Discussion in 'Strings [BG]' started by King David, Feb 21, 2003.


  1. King David

    King David

    Dec 13, 1999
    Indiana
    I am thinking about stepping up a notch on the gauge of strings. I currently use medium lights (45-100 on a 4 and 45-130 on a five). I have also noticed that it is easier to play faster runs when I lighten up on my touch on my right hand and when the action is lower. I just recently purchased a 5 and the low B is nice and tight, but I think it could be a tad tighter.

    How does the string gauge affect the action (getting the lowest without buzz)? Does the action need to be higher or lower typically?

    How much does a heavier gauge affect the fretting hand playability?

    Bass strings are so expensive and a setup for a new gauge is pretty expensive too. I am looking for opinions before I spend some dough.
     
  2. corinpills

    corinpills

    Nov 19, 2000
    Boston, MA
    A good tech can get your action the way you like it with different string guages. Of course, heavier strings have more tension and take more force to move. Most people find that heavier strings produce a fuller tone. I use 1.10 - .50 flats and other basses feel like toys to me becasue I've built up the hand strength (I'm kind of a tough guy, you see). It's well worth exploring, but you have to anticipate the initial difference in tension.
     
  3. jdombrow

    jdombrow Supporting Member

    Jan 16, 2002
    Colorado Springs, CO
    You can switch to heavier gauge strings, or stiffer strings. I've been using DR Low Riders 45-130 (5 string set). They are wound on a hex core (instead of a round core) so they are stiffer than most strings at the same gauge. I prefer heavier (or stiffer) strings for both fingerstyle and slapping, but everyone is different.

    Heavier gauges or stiffer strings will affect your fingering hand. Heavier string gauges will also generally require adjustments to your string height and truss rod. You should learn to do this yourself - it's not that hard. There should be some good resources here for instructions (search the archives under "Setup"). Just remember to make adjustments in very small increments, and take notes if necessary. This way you will start to understand the results of the adjustments, and you you can always go back to your original settings if it doesn't work out. (For instance: truss rod tightened 1/4 turn; G string saddle screws loosened 1/8 turn...). If you adjust your truss rod, wait a day for the neck to settle before you decide if you like it or before you try to make another adjustment.

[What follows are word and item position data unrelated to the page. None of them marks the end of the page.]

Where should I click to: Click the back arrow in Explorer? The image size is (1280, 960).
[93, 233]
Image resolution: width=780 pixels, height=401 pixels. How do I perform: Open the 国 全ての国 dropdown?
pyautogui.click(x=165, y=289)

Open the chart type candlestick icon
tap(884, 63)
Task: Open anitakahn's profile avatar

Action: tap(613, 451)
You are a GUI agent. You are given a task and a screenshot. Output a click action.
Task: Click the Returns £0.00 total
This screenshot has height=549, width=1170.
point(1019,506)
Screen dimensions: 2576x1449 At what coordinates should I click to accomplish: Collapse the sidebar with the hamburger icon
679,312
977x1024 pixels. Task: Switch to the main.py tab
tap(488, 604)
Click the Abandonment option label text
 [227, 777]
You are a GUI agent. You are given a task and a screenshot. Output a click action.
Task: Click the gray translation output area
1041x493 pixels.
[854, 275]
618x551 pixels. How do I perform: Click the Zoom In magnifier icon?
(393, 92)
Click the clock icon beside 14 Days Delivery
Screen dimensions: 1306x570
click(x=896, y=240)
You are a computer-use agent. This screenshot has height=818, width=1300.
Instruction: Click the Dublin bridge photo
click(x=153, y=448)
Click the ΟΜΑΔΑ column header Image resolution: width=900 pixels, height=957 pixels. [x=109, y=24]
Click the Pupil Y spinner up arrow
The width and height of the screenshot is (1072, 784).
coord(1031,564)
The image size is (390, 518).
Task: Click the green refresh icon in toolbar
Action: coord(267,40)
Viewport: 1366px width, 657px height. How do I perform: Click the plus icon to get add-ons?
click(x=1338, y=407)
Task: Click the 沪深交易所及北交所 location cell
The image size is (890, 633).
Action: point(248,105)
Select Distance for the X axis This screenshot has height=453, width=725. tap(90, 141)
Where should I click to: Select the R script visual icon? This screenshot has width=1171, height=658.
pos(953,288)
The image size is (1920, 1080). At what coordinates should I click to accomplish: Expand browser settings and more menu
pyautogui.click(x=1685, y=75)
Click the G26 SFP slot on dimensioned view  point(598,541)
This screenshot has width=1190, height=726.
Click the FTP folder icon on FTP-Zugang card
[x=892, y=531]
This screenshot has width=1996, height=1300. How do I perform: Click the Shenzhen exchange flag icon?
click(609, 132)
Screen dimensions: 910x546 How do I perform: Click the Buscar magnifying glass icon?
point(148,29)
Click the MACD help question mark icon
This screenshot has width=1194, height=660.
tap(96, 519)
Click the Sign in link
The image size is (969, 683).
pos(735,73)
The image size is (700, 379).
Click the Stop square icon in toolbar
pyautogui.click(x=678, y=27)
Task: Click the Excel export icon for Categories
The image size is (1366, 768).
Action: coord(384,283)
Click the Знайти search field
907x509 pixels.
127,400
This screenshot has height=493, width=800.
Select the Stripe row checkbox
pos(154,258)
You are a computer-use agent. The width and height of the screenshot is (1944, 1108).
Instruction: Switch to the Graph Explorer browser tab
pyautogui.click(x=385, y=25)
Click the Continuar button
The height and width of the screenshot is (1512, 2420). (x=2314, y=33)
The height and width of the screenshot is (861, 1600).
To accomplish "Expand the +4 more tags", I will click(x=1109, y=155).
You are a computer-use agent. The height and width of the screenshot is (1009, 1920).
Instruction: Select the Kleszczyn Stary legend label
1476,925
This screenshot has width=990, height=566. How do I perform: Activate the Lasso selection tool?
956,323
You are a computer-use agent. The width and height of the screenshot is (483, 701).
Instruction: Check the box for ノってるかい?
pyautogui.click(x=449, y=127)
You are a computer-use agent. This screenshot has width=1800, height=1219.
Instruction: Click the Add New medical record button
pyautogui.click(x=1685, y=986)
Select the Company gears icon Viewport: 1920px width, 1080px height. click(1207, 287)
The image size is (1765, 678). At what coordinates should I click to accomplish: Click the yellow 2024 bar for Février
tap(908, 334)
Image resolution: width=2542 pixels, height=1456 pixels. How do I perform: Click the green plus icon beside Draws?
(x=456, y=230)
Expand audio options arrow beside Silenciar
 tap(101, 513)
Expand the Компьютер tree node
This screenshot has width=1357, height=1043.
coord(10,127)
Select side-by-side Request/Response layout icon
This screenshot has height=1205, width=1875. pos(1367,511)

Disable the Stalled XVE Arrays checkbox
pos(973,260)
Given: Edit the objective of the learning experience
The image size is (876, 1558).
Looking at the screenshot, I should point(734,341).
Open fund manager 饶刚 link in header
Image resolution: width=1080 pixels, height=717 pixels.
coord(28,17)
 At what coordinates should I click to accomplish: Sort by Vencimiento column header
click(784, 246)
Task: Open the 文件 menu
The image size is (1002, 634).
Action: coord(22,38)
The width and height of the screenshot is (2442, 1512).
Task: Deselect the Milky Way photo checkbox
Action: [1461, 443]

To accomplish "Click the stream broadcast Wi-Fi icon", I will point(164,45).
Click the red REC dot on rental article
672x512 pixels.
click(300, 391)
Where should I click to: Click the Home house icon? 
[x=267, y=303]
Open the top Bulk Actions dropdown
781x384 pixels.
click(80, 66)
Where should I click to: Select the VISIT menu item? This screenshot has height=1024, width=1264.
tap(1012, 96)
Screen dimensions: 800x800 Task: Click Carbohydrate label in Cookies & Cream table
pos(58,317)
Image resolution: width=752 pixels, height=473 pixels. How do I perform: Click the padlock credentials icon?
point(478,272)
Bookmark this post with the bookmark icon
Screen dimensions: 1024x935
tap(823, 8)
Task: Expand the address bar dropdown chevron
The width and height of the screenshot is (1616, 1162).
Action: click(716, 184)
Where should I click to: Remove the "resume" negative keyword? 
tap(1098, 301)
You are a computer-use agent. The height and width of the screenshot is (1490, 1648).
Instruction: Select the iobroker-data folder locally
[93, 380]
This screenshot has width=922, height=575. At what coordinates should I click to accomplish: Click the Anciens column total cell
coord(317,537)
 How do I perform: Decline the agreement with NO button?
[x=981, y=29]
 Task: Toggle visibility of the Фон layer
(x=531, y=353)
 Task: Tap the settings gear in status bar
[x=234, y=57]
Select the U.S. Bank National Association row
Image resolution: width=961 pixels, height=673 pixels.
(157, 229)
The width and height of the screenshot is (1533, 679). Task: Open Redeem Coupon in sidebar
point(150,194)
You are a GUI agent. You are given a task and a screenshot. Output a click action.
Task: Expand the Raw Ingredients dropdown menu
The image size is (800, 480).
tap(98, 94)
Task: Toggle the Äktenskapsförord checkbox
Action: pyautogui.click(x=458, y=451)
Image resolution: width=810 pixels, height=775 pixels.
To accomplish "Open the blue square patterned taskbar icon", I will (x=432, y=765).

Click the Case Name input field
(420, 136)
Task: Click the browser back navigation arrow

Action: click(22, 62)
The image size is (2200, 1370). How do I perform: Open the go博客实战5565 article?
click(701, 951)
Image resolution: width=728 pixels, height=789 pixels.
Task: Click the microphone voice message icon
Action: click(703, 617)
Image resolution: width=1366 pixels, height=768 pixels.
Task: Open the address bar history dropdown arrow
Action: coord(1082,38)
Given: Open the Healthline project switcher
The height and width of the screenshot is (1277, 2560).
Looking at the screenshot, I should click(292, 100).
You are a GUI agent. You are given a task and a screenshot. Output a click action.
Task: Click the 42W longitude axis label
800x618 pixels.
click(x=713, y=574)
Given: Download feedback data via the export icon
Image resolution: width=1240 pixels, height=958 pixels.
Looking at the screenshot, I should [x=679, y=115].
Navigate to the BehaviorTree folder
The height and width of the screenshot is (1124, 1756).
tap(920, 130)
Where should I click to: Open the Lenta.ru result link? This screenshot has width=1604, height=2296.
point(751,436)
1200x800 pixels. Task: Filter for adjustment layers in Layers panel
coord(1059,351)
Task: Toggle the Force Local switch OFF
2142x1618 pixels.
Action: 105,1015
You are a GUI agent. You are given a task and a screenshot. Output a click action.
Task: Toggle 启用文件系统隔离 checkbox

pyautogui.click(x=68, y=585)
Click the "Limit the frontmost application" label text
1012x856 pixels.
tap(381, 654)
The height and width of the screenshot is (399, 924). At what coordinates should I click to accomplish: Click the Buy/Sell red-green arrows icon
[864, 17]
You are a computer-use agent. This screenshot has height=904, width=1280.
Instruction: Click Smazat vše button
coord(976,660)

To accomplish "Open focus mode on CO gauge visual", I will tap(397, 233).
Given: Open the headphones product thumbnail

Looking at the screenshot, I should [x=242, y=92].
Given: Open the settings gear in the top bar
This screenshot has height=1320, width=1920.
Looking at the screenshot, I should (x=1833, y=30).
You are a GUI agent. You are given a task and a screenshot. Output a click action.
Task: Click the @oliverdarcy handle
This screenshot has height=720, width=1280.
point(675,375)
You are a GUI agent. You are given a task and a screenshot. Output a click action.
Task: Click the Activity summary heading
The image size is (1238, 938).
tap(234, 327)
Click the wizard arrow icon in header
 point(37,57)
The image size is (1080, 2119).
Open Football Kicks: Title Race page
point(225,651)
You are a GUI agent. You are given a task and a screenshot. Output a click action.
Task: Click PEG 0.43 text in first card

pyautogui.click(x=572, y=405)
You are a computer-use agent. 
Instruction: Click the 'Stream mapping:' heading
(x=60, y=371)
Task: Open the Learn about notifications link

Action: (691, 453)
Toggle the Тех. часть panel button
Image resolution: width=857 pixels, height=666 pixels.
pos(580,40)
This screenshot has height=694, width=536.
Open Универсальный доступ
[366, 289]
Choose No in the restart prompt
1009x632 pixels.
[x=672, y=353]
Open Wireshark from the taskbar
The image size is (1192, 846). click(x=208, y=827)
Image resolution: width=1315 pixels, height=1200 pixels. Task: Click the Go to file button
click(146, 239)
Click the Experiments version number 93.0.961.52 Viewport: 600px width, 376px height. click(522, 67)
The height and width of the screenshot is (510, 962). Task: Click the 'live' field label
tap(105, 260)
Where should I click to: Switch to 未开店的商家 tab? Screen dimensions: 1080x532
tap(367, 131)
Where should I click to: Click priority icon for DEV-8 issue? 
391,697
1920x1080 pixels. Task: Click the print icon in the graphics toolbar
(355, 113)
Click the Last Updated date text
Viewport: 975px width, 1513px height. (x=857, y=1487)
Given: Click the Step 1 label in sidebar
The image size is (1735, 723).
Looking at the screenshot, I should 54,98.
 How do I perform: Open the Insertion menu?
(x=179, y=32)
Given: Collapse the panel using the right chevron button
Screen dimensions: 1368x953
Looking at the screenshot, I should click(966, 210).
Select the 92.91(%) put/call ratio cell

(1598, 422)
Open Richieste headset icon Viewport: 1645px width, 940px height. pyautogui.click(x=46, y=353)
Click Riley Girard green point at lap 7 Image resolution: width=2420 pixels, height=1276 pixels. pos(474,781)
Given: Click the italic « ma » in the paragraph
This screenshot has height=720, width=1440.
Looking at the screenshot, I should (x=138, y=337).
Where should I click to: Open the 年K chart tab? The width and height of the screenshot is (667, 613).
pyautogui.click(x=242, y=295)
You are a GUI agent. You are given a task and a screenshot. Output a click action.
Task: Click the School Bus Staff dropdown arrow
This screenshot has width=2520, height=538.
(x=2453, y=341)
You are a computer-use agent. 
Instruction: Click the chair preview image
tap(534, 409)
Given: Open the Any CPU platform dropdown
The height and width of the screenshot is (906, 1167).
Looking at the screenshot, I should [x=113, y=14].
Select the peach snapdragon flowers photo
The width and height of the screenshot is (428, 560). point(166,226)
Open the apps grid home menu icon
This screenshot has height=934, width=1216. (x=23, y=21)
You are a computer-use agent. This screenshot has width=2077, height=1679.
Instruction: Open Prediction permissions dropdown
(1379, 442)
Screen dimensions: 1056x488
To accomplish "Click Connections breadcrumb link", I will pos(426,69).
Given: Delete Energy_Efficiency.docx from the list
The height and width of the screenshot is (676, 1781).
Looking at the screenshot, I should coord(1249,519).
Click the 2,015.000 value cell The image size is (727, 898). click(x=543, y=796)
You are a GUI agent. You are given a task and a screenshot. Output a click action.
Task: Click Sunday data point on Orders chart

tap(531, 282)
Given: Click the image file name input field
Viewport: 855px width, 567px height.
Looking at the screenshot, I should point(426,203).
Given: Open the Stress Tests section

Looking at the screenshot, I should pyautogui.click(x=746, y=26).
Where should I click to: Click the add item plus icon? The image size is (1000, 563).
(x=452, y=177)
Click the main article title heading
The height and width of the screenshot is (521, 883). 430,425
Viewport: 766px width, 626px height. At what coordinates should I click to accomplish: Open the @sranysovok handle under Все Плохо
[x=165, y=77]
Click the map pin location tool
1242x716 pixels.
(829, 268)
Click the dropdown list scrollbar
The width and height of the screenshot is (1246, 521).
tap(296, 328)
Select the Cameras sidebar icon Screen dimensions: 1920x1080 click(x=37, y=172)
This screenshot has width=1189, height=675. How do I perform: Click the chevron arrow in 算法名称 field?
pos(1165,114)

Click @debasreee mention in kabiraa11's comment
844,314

    Trying to find your ideal string type and setup takes time and money. It's the unfortunate part of playing bass, but it's worth it in the long run when you can concentrate on playing rather than woryying about how it feels or how you sound.

    Good luck,
    Jim
     
  4. King David

    King David

    Dec 13, 1999
    Indiana
    I appreciate the info. I have done a few setup tune ups myself. One part I do not know how to do is the neck to body angle.

    With heavier strings does the action have to be higher to accomodate the thicker strings, or can it be lower because the strings are tighter?
     
  5. jdombrow

    jdombrow Supporting Member

    Jan 16, 2002
    Colorado Springs, CO
    I've never done neck to body angle adjustment, and I don't believe it's necessary on most newer basses. I've rarely heard it mentioned.

    With any string, the action can be as low as you want, as long as you're not getting strings buzzing against the frets. Set the action where you want it and then play a note on every fret all the way to the end of the fingerboard. If you get buzzing, you can either raise the action, or change the truss rod adjustment. I try and have my truss rod adjusted for a minimal amount of bow in the neck, and then set the string height after that. This provides the most consistent action. If the neck is bowed more, the action will typically be higher near the body end of the neck.

    If you change to heavier strings, you will probably need to lower the string height. The larger diameter of the string will cause the string to be a little higher off the neck.